Simple Encryption Decryption with Modulo 26 Polyalphabetic Cipher

This tutorial is to understand basics of cryptography using modulo 26 polyalphabetic cipher. We will not be using Java Cryptography Extension (JCE) but just core Java. So that it will help us understand the fundamentals of symmetric key cryptography. If you are looking for a safe cryptography implementation for a real time project use, refer Java symmetric AES encryption decryption using JCE tutorial.

A cipher based on substitution using multiple substitution alphabets is polyalphabetic cipher. There are many variations available for polyalphabetic cipher like Vigener cipher. We will use a simple substitution based on a secret key and modulo 26.

Encryption and Decryption Algorithm

For each text in the message there is a corresponding text in the key. So the secret key is equal or more in length than the message to be communicated.
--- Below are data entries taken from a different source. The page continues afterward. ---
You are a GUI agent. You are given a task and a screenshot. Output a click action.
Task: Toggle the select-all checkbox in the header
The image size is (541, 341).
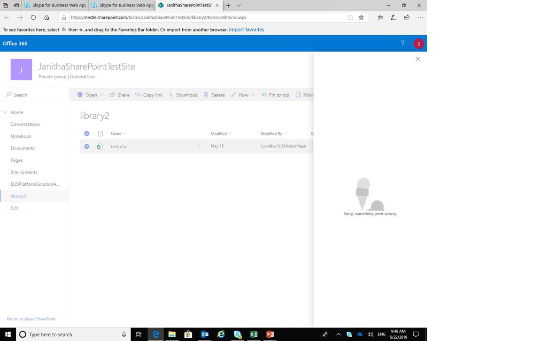pos(86,134)
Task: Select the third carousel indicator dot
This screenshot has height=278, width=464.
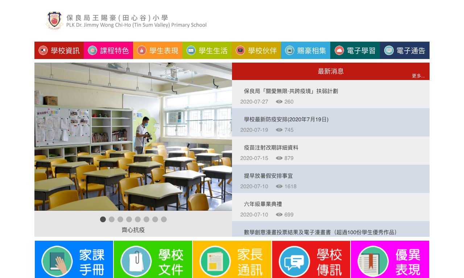Action: tap(120, 219)
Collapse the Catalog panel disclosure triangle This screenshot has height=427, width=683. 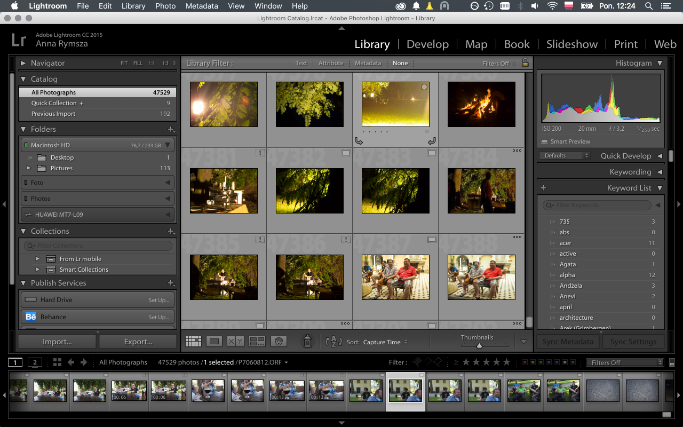(22, 78)
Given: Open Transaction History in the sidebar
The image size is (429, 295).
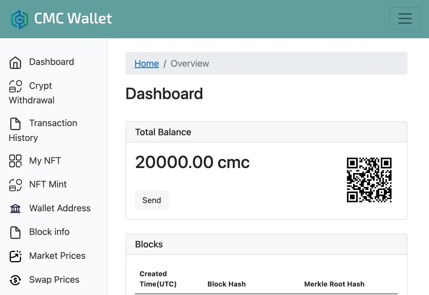Looking at the screenshot, I should 53,123.
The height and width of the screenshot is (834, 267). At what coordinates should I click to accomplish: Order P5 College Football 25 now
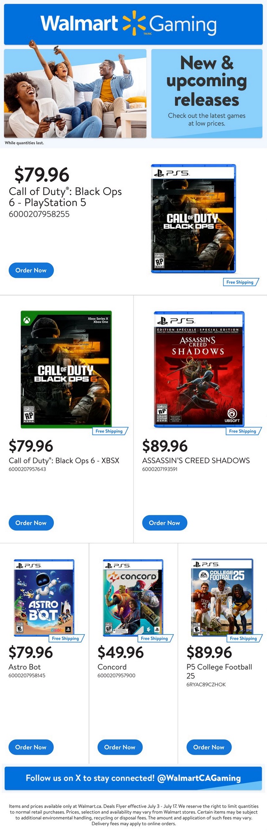(209, 747)
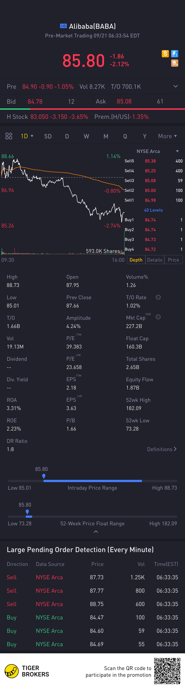Image resolution: width=185 pixels, height=689 pixels.
Task: Open the chart layout grid icon
Action: [x=9, y=136]
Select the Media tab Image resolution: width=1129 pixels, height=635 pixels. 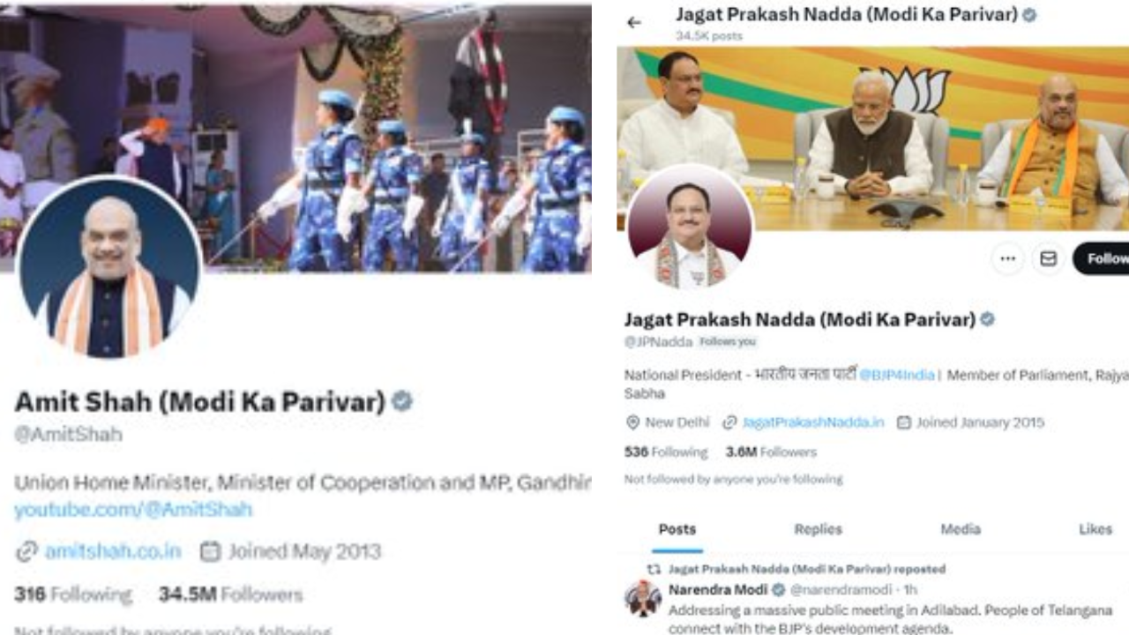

We map the alphabets to number as A->1, B->2 etc. Each character from the message and its corresponding character in key is added converted to modulo 26. Then the resulting number is mapped back to a character. For decryption, reverse of the same technique is used. Why modulo 26 as it restricts the character set from A to Z.

package com.javapapers.java.security;

public class Modulo26Crypto {

	public static void main(String[] args) {
		String plainText = "DROPIT";
		String secretKey = "SECRETKEY";
		System.out.println("Plain Text Before Encryption: " + plainText);
		String encryptedText = encrypt(plainText, secretKey);
		System.out.println("Encrypted Text After Encryption: " + encryptedText);
		String decryptedText = decrypt(encryptedText, secretKey);
		System.out.println("Decrypted Text After Decryption: " + decryptedText);
	}

	private static String encrypt(String plainText, String secretKey) {
		StringBuffer encryptedString = new StringBuffer();
		int encryptedInt;
		for (int i = 0; i < plainText.length(); i++) {
			int plainTextInt = (int) (plainText.charAt(i) - 'A');
			int secretKeyInt = (int) (secretKey.charAt(i) - 'A');
			encryptedInt = (plainTextInt + secretKeyInt) % 26;
			encryptedString.append((char) ((encryptedInt) + (int) 'A'));
		}
		return encryptedString.toString();
	}

	private static String decrypt(String decryptedText, String secretKey) {
		StringBuffer decryptedString = new StringBuffer();
		int decryptedInt;
		for (int i = 0; i < decryptedText.length(); i++) {
			int decryptedTextInt = (int) (decryptedText.charAt(i) - 'A');
			int secretKeyInt = (int) (secretKey.charAt(i) - 'A');
			decryptedInt = decryptedTextInt - secretKeyInt;
			if (decryptedInt < 1)
				decryptedInt += 26;
			decryptedString.append((char) ((decryptedInt) + (int) 'A'));
		}
		return decryptedString.toString();
	}
}

Example Program Output

Plain Text Before Encryption: DROPIT
Encrypted Text After Encryption: VVQGMM
Decrypted Text After Decryption: DROPIT